Denmark was invaded by Nazi-Germany on the 9th of April 1940, the same day they attacked Norway. This came as a complete surprise to everybody. Sweden, Norway and Denmark all declared themselves neutral when the war broke out the year before - just as they had during the first world war - and they all expected to weather this storm just as they had that one, by just staying neutral. That Germany would invade Norway and Denmark was totally unexpected and the same fate later in the year befell The Netherlands, who also had remained neutral during the first world war.
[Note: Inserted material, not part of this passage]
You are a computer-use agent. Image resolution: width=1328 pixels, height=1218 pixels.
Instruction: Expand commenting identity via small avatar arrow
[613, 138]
So there was no evacuation of Jews or anyone else before the Nazi invasion, simple because no one expected it to come.
When it did the Danish Jews were however left in peace by the Nazis who wanted to keep Denmark as a model protectorate for other countries to emulate - "Look how good we treat you if you cooperate". The Danes kept their own government and parliament and they made it quite clear to the Nazis that they would not accept any action against Danish Jews, so the Nazis dropped the subject for the time being.
But as the war went more and more badly for the Nazis they continued exterminating the Jews (a top priority of Hitler of course) and in 1943 (after Stalingrad, with relations deteriorating between the Nazis and Denmark) they began preparing to round up and deport all of Denmarks Jews in one major action.
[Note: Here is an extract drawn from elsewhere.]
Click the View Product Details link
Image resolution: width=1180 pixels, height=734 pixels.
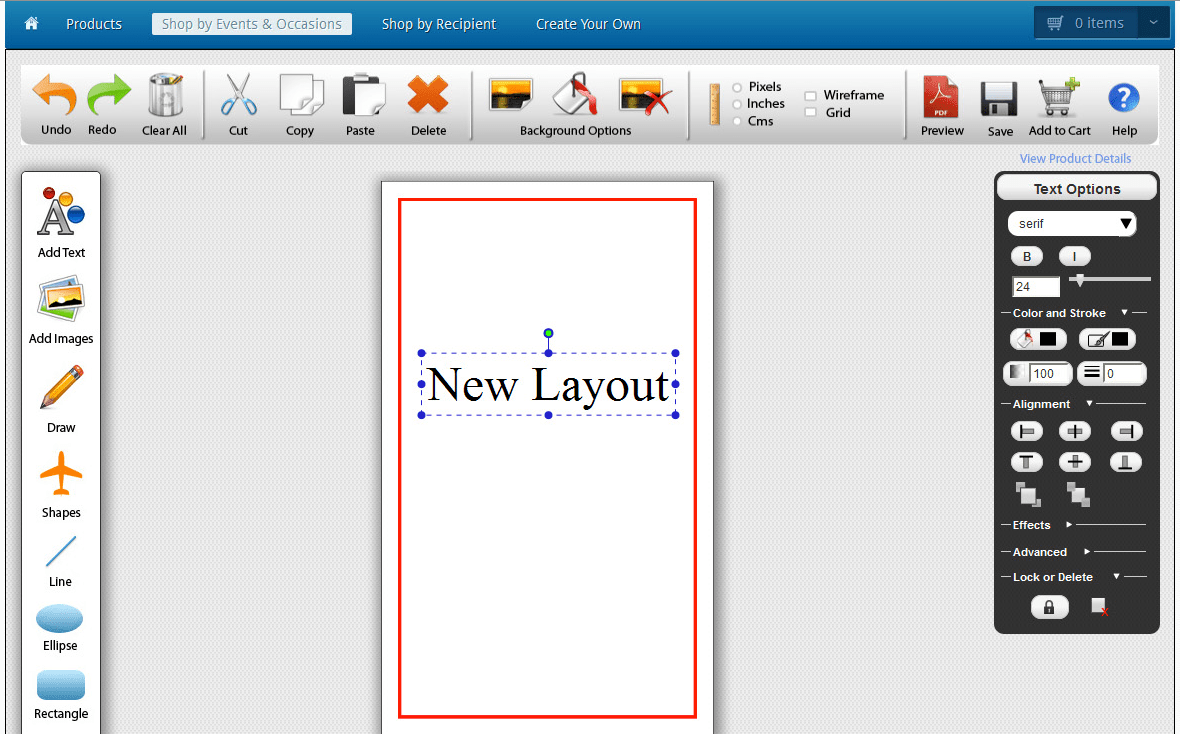point(1075,158)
Cooperation between the Nazis and Denmark however meant that the Danish civil authorities was still functioning as a separate entity. They where following the Nazis orders and there were of course collaborators and anti semites among them as well, but for the most part the men and women working in them were not OK with seeing their countrymen being deported and killed (by this time everybody of course knew what happened with the Jews who where "resettled").
So the secret that the round-up was about to happen leaked out and the Danish Jews where warned to go into hiding and then helped to flee to Sweden.
This was a joint effort by Danish civil servicemen (police especially), the resistance movement and regular Danes helping to hide and transport the Jews to Sweden - and also some Swedish fishermen (Swedish authorities couldn't intervene as we officially where neutral but individual Swedes could). Some German military men were also less then interested in hunting down fleeing civilians and preferred to see them just slip away rather then enrage the Danish population by mistreating their countrymen.
So yes, the story above is basically correct in it's humorous take on what happened - but it didn't take place before the Nazi invasion but several years later.